Segment Start: INFORMATION SHOWN

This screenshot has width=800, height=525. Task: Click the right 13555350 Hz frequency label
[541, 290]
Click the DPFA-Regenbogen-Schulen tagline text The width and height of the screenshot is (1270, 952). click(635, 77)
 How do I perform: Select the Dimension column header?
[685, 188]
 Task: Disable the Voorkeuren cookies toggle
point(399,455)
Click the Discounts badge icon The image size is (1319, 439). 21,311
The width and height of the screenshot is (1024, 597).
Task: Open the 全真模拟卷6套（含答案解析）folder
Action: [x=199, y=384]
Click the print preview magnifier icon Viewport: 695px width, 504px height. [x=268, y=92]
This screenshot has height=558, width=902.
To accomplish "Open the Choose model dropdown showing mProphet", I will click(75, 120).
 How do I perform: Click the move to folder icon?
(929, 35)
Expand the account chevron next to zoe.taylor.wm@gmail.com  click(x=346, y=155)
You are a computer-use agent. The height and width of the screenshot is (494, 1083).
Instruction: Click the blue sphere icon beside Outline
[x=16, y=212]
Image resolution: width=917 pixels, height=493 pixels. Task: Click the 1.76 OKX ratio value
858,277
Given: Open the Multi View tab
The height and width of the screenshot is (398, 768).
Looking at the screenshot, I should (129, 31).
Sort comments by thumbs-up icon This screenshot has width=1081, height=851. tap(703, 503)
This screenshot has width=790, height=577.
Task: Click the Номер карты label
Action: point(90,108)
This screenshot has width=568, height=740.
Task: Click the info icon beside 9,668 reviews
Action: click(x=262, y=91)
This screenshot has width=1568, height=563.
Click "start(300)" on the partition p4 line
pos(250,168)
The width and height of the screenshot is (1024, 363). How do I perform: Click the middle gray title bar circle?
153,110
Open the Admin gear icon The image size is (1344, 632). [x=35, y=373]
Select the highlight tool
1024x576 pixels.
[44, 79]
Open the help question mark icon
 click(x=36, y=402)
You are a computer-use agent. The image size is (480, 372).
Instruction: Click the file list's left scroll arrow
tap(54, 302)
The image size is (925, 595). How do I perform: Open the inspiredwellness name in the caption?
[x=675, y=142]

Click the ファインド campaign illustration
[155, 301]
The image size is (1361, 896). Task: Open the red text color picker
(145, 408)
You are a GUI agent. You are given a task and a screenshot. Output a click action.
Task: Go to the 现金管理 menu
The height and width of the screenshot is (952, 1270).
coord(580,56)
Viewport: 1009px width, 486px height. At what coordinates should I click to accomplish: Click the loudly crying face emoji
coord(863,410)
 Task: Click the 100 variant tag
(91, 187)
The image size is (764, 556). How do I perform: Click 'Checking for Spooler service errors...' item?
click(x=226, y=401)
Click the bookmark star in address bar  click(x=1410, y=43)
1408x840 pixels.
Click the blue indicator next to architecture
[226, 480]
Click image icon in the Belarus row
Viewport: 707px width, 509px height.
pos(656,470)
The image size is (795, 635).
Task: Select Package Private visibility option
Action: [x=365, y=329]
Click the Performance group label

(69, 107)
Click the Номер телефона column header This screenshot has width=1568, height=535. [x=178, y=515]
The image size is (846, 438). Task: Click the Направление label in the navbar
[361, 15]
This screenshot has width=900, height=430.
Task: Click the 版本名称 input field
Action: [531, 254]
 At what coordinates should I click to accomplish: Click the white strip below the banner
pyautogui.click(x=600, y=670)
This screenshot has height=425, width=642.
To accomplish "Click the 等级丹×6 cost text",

Segment End: INFORMATION SHOWN

### HOW TO COMPLETE THIS TASK:
Could you filter the material above and copy each line that holds the word "agent"?

### RESULT OF THE TASK:
You are a computer-use agent. The height and width of the screenshot is (494, 1083).
You are a computer-use agent. The image size is (480, 372).
You are a GUI agent. You are given a task and a screenshot. Output a click action.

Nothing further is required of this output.